Foreclosures Auction Slows Down in Dallas-Fort Worth Area
The public foreclosures auction scheduled for February in the Dallas-Fort Worth metro area involves less properties than the auction held in January, based on figures from an Addison-based foreclosure tracking firm.
Total foreclosure postings in the North Texas counties of Dallas, Tarrant, Denton and Collin for the February auction dropped to 4,695 postings, a 20-percent decrease from January and a four-percent drop from February 2008. This decline marked the first time that postings dropped on a year-over-year basis in 28 months.
Foreclosure filings in Dallas County dropped by 19 percent from January, postings in Denton County plunged by 25 percent and postings in Collin County decreased by 28 percent. Foreclosures in all these three counties also dropped compared to postings in 2008 and in 2007.
Only Tarrant County posted an increase in foreclosure postings from February 2008. A total of 1,545 foreclosures were posted in Tarrant for the February auction, marking a 17-percent drop from January but marked a two percent increase from February 2008.
According to analysts, the drop in postings in January is not a significant indication that the housing market is recovering if it is not supported by foreclosures auction declines in the next several months.
The last month-over-month decrease in foreclosures in the area occurred in October 2007, the month 3,260 foreclosures were posted.
The number of properties listed for the February auction last year also dropped in Collin, Dallas and Denton, but at a moderate pace. Collin postings decreased by 9 percent, Dallas filings dropped by 7 percent and Denton postings dropped by 4 percent. It was only in Tarrant where postings increased.
In another report, nearly six percent of homeowners with mortgage loans in the Fort Worth and Arlington were in default by three months or more in November, an increase of 3.8 percent from the percentage in November 2008. During the same month, the nationwide mortgage default rate was 8.14 percent.

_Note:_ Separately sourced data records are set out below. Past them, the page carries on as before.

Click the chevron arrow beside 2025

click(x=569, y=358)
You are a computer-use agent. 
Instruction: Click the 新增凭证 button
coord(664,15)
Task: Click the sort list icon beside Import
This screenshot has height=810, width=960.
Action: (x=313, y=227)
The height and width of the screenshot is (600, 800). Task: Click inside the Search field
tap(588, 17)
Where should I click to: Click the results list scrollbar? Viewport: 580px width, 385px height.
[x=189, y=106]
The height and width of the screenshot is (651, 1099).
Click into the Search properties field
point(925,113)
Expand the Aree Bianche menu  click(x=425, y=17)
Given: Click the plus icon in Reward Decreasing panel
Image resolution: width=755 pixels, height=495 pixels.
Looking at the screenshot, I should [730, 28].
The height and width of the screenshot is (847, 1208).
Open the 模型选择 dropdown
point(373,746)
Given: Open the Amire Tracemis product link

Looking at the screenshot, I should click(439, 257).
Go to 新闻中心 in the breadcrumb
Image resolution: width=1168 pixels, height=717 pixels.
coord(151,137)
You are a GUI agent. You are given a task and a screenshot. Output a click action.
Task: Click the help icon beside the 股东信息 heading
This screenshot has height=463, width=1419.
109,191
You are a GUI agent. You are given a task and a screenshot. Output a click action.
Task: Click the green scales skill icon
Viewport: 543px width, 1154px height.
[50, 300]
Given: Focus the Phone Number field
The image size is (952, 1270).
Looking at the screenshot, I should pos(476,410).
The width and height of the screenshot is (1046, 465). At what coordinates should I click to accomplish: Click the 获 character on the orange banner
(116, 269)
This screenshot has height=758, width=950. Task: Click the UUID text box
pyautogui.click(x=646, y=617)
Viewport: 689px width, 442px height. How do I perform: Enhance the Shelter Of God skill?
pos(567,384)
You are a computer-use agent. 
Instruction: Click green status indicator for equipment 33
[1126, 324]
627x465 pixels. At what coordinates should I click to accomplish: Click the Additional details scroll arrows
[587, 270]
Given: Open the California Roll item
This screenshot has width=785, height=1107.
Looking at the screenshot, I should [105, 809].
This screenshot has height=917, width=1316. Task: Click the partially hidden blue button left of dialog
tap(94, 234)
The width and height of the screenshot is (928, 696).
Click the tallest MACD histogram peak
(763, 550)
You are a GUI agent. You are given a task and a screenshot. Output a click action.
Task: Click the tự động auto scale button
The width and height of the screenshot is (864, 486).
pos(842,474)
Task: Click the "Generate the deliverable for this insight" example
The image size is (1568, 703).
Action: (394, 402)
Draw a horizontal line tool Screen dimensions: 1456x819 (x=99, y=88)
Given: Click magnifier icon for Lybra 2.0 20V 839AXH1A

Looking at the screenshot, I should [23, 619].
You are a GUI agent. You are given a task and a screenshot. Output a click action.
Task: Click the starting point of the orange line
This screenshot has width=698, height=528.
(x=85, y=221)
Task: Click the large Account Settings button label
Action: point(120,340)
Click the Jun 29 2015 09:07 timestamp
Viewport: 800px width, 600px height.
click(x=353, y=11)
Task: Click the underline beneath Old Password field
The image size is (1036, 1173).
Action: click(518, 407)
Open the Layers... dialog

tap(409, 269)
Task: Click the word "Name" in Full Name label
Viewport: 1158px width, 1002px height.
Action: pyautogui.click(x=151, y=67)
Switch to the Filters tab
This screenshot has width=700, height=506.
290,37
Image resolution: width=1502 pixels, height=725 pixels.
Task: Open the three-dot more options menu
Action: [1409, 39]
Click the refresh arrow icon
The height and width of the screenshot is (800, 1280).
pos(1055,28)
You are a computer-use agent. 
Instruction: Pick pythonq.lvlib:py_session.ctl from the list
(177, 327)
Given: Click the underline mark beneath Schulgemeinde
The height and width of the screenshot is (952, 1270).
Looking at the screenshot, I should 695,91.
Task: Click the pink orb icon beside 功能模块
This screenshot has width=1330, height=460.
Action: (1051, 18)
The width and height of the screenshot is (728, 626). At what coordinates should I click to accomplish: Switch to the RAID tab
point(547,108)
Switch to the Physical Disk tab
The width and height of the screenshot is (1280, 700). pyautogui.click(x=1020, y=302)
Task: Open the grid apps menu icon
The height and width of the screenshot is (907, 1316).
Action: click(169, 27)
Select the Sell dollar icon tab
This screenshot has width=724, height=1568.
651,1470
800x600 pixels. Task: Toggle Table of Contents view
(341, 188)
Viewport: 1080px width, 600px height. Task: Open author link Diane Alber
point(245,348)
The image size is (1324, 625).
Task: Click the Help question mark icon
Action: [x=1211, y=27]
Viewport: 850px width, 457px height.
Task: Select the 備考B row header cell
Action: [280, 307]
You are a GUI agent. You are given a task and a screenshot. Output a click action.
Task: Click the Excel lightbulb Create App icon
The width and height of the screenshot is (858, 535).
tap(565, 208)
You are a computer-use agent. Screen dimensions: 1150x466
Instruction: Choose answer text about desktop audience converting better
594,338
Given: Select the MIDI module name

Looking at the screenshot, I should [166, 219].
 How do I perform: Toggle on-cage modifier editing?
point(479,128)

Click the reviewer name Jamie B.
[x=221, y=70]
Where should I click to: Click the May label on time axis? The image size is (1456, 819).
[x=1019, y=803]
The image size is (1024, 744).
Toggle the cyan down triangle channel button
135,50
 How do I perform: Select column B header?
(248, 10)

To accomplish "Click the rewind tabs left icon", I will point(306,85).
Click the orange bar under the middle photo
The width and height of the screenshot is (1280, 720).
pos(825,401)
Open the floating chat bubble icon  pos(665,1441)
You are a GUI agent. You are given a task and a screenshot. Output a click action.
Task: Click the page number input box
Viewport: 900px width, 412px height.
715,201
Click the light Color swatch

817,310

In November, the seasonally unadjusted unemployment rate in the Dallas metro area hit 7.9 percent, below the nationwide seasonally unadjusted rate of 9.4 percent, based on figures from the Bureau of Labor Statistics.
Statewide, about 270,000 non-farm jobs were lost over the 12-month period to November 2009, a 2.6-percent drop in non-agricultural employment.
However, analysts are positive about economic recovery in Texas, predicting a job growth of almost one percent in 2010. A substantial improvement in the job situation would sustain the slowdown in foreclosures auction in Texas.